Emigrantes

Portugal cheiinho de emigrantes. A rebentar pelas costuras. A transbordar. Nas aldeias, nas vilas e nas pequenas cidades do interior os emigrantes dão nas vistas: carros que voam, dinheiro a luzir, a alegria dum abraço. Tudo ruidoso. A saudade das férias. A esperança reanimada ao calor das noivas e das mães. Alguns sonhos partidos, é certo: todo o sonho é de vidro e por isso parte-se com facilidade.

As andorinhas regressam em Março; os emigrantes, em Agosto. Ambos anunciam um reverdecer. Entram em nós. De tal maneira que, às vezes, ficamos com um remorso a ficar na alma.

As andorinhas regressam em Março; os emigrantes, em Agosto. Ambos anunciam um reverdecer.

Os emigrantes acotovelam-se connosco. O espaço é mais curto. Até nos zangamos, quando na loja falta o leite ou o pão. Apercebemo-nos, então, de que Portugal é mesmo pequenino. Mas, apesar disso, com uma das indústrias mais progressivas do mundo: a da emigração.

Pergunto: quem já pensou a sério, bem a sério, nas razões que levam uma pessoa a emigrar?

Adeus, torre do relógio
encravadinha no céu;
vou-me embora porque o tempo
que tu marcas não é o meu.

Adeus, adeus, Montalegre,
já vejo terras de Espanha:
vou ter com o meu amor
que labuta na Alemanha.

Que labuta na Alemanha,
na França, no Canadá:
procura fora da pátria
o que a pátria não lhe dá.

in Correio do Planalto (30-8-1978)

António Cabral para Eito Fora por Pedro Colaço Rosário (2001)

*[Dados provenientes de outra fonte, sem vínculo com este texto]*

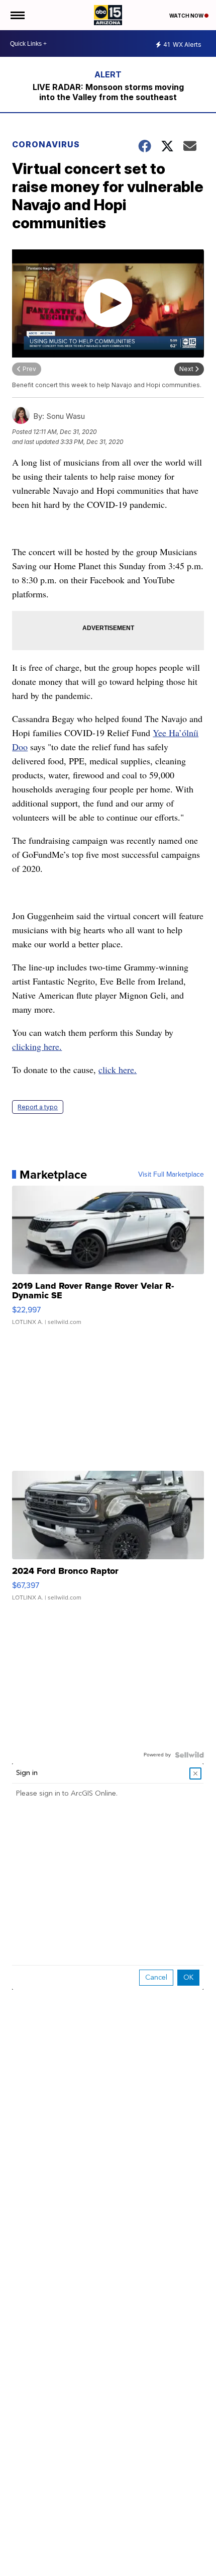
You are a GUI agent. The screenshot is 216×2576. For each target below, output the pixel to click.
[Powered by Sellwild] (189, 1754)
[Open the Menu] (17, 15)
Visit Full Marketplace (171, 1174)
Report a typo (38, 1107)
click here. (117, 1069)
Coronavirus (46, 144)
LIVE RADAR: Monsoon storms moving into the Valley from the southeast (108, 92)
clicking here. (37, 1046)
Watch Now (186, 16)
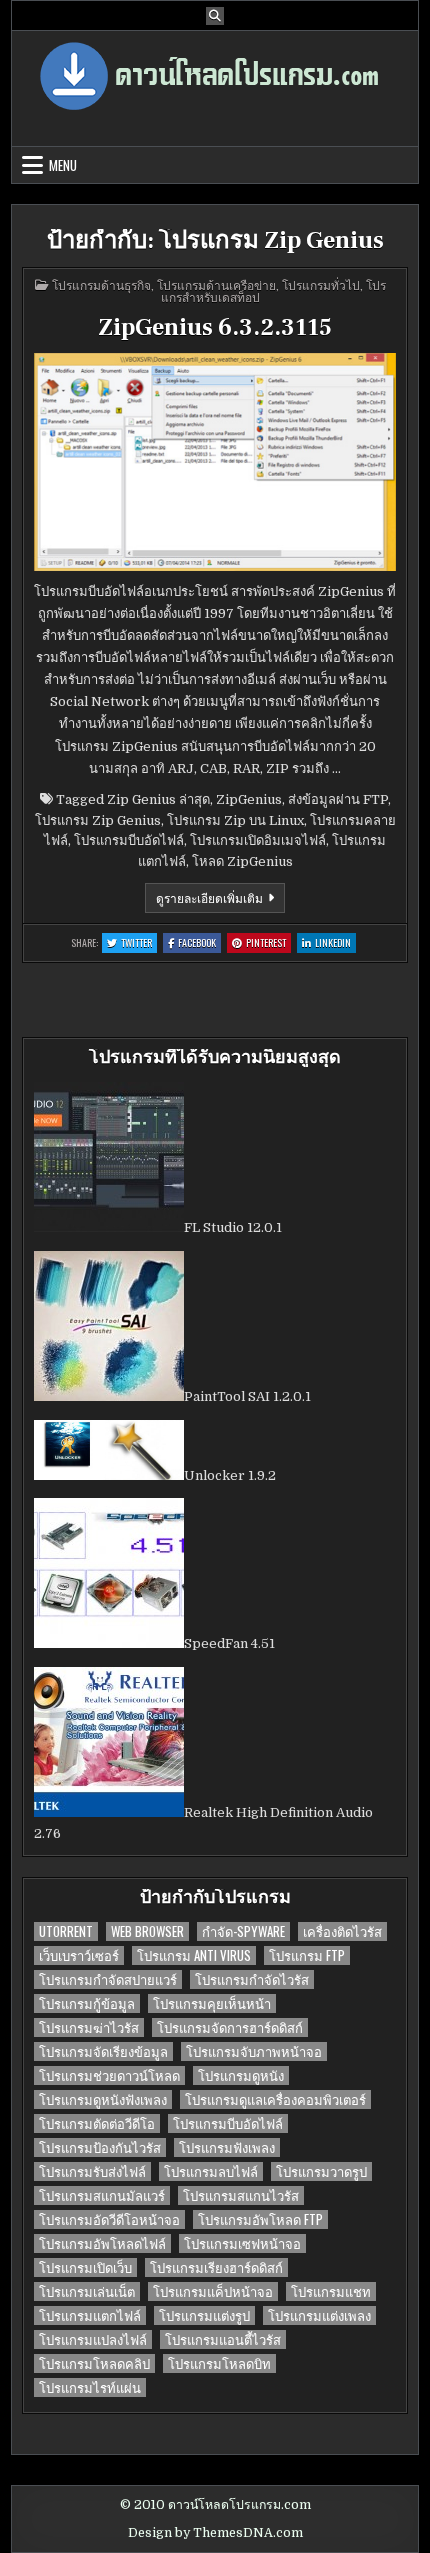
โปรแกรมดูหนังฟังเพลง (103, 2099)
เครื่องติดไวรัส (342, 1931)
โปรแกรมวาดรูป (321, 2171)
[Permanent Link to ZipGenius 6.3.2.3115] (215, 462)
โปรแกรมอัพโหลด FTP (260, 2219)
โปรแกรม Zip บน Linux (235, 820)
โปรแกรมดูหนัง (241, 2075)
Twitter (139, 943)
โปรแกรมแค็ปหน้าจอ (213, 2291)
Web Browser (147, 1931)
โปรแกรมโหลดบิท (219, 2363)
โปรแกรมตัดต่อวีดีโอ (97, 2123)
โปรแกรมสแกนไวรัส (241, 2195)
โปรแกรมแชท (331, 2291)
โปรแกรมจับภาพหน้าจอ (254, 2051)
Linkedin (335, 943)
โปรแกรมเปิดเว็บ (85, 2267)
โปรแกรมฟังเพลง (227, 2147)
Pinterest (268, 943)
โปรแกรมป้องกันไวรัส (100, 2147)
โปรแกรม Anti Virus (194, 1955)
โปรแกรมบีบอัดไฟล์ (129, 840)
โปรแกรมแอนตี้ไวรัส (223, 2339)
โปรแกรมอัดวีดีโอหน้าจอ (109, 2219)
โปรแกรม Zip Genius (98, 820)
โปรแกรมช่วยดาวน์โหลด (109, 2075)
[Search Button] (215, 16)
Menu (63, 165)
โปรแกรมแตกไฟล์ (90, 2315)
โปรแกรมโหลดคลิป (94, 2363)
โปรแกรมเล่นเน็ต (87, 2291)
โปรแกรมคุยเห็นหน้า (212, 2003)
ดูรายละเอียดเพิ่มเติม (220, 900)
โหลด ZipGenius (242, 861)
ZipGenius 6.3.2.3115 (215, 327)
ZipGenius (249, 799)
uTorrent (66, 1931)
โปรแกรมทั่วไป (321, 284)
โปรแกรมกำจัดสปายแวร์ (108, 1979)
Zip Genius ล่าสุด (158, 799)
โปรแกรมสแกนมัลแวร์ (102, 2195)
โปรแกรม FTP (307, 1955)
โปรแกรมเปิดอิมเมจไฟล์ (258, 840)
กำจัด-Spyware (243, 1931)
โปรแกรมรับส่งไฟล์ (92, 2171)
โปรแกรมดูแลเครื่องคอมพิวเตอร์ (275, 2099)
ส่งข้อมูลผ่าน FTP (338, 799)
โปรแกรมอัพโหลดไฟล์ (102, 2243)
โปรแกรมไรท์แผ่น (90, 2387)
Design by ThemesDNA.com (215, 2533)
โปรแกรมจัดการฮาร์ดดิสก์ (230, 2027)
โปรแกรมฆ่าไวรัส (89, 2027)
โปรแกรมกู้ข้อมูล (87, 2003)
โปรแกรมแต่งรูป (204, 2315)
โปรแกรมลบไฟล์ (211, 2171)
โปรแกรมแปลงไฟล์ (93, 2339)
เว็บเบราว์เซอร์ (79, 1955)
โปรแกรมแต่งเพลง (319, 2315)
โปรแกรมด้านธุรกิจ (101, 284)
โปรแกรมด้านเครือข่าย (216, 284)
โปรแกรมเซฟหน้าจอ (242, 2243)
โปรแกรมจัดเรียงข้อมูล (103, 2051)
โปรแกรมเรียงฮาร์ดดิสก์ (216, 2267)
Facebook (199, 943)
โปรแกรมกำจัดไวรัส (252, 1979)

António Cabral [1931-2007] foi um poeta, ficcionista, cronista, ensaísta, dramaturgo, etnógrafo e divulgador da cultura popular portuguesa.

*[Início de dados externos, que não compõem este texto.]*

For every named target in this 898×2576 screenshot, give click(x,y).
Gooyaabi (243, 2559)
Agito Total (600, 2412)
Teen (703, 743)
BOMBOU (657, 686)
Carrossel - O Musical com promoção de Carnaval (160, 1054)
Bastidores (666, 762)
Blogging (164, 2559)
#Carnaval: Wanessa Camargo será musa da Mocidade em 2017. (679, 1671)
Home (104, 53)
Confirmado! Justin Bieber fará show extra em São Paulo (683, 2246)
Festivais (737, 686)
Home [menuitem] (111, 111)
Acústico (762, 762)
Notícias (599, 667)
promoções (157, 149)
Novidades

Nascido em Castedo do Douro, em pleno coração duriense, a 30 de Abril de 1931, iniciou a actividade literária com o livro de poesia Sonhos do meu anjo, publicado em 1951. Ao longo de 56 anos de carreira dedicada à escrita, publicou mais de 50 livros em nome próprio, abraçando géneros tão diversos como a poesia, o teatro, a ficção e o ensaio, dedicando-se em paralelo ao estudo apurado e divulgação das tradições populares portuguesas. As suas raízes transmontano-durienses e a ligação à terra que o viu nascer, “o Paraíso do vinho e do suor“, são presença incontornável em toda a sua obra.

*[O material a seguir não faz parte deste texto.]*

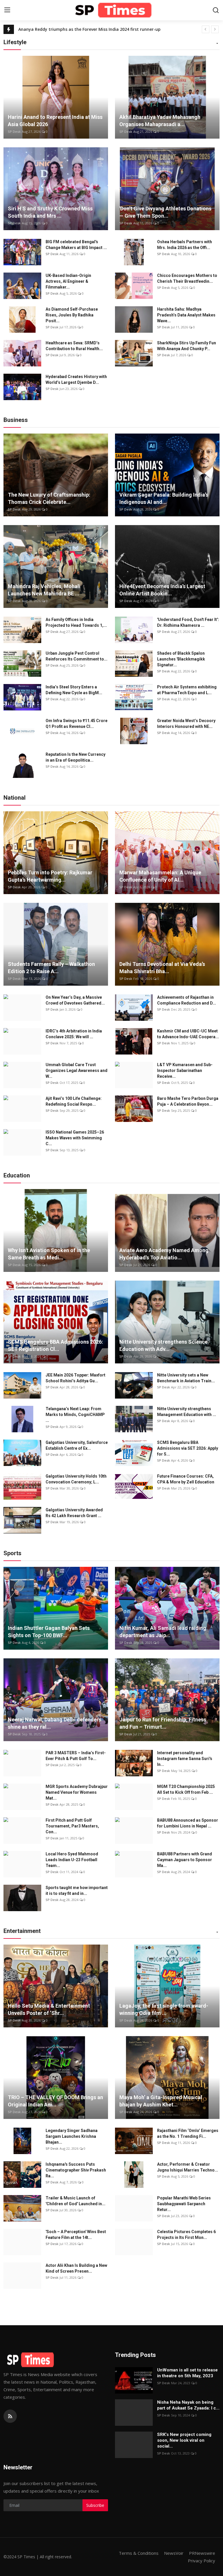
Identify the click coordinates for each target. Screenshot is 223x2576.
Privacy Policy (201, 2561)
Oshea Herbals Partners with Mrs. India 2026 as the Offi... (184, 244)
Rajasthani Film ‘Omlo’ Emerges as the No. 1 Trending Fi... (187, 2133)
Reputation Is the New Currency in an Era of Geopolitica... (75, 757)
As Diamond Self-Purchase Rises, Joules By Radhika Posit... (72, 315)
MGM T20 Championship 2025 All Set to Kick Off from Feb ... (186, 1789)
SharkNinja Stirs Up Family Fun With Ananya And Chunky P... (186, 346)
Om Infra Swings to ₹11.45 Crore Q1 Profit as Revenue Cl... (76, 723)
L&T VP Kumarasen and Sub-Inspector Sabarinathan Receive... (185, 1070)
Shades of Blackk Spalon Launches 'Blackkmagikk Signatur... (181, 659)
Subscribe (95, 2505)
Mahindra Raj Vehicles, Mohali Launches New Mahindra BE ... (44, 590)
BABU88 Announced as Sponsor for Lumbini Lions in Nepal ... (187, 1823)
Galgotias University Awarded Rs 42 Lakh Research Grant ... (74, 1513)
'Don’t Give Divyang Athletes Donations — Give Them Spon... (165, 212)
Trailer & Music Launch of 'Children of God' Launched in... (75, 2201)
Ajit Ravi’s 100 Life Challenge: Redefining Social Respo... (74, 1101)
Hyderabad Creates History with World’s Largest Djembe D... (76, 379)
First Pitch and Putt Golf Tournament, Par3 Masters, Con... (72, 1826)
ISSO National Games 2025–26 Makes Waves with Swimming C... (75, 1138)
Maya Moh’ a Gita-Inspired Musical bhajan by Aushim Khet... (160, 2101)
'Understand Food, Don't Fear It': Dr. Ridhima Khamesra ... (188, 622)
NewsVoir (174, 2553)
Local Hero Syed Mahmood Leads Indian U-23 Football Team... (72, 1860)
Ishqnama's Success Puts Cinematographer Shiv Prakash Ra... (76, 2170)
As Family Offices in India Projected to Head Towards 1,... (76, 622)
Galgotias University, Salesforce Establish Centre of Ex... (77, 1445)
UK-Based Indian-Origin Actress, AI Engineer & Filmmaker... (68, 281)
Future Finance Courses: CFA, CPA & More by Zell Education (185, 1479)
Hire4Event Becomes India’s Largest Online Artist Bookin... (162, 590)
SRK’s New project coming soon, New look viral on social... (184, 2440)
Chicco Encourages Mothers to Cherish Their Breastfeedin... (187, 278)
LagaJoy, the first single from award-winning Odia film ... (163, 2009)
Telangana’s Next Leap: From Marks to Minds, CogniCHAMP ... (75, 1414)
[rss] (10, 2416)
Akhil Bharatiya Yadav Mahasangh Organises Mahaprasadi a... (159, 120)
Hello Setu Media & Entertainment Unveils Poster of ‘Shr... (49, 2009)
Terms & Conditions (139, 2553)
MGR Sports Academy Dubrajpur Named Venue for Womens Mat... (77, 1792)
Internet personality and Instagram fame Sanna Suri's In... (184, 1758)
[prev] (205, 29)
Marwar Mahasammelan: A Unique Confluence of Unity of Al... (160, 876)
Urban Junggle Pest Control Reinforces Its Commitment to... (76, 656)
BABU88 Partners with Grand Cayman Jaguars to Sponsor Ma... (184, 1860)
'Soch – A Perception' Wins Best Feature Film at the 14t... (76, 2234)
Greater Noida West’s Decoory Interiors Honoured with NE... (186, 723)
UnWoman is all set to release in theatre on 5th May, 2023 (187, 2372)
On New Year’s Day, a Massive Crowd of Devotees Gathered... (75, 1000)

Colaborou em jornais e revistas de todo o país, co-fundou as publicações Setentrião, Tellus e Nordeste Cultural, participou em programas televisivos, radiofónicos e conferências, contribuiu com textos para várias antologias, colectâneas e manuais escolares, prefaciou livros. Alguns dos seus poemas foram cantados, no período pré 25 de Abril, por Francisco Fanhais, Adriano Correia de Oliveira, Manuel Freire e, mais recentemente, interpretados pelos Xícara, Rui Spranger, Blandino e Rui David.

No campo da intervenção sociocultural dirigiu, a nível distrital, instituições como o F.A.O.J. (Fundo de Apoio aos Organismos Juvenis) e o I.N.A.T.E.L. (Instituto Nacional de Aproveitamento dos Tempos Livres), fundou e co-fundou o Centro Cultural Regional de Vila Real (C.C.R.V.R.) e A.N.A.S.C. (Associação Nacional dos Animadores Socioculturais), respectivamente. Como Presidente do C.C.R.V.R., promoveu cinco encontros de escritores e jornalistas de Trás-os-Montes e Alto Douro e impulsionou a realização de vários encontros de jogos populares em Portugal e no estrangeiro.

Diplomado em Teologia pelo Seminário de Santa Clara de Vila Real e Licenciado em Filosofia pela Universidade do Porto, António Cabral exerceu actividade de docente nesta cidade desde 1961 até 2007, no ensino particular, secundário e Magistério Primário, com um breve interregno entre 1988 e 1991, anos em que se dedicou à investigação de jogos populares e ludoteoria como bolseiro do Ministério da Educação.

Foi agraciado com as medalhas de prata de mérito municipal pelas autarquias de Alijó (1985) e Vila Real (1990).

António Cabral faleceu em Vila Real, vítima de doença cardíaca, a 23 de Outubro de 2007. Tinha 76 anos de idade. Nesse mesmo ano de 2007 publicou o livro de poesia O rio que perdeu as margens e deixou no prelo A tentação de Santo Antão, prémio nacional de poesia Fernão Magalhães Gonçalves.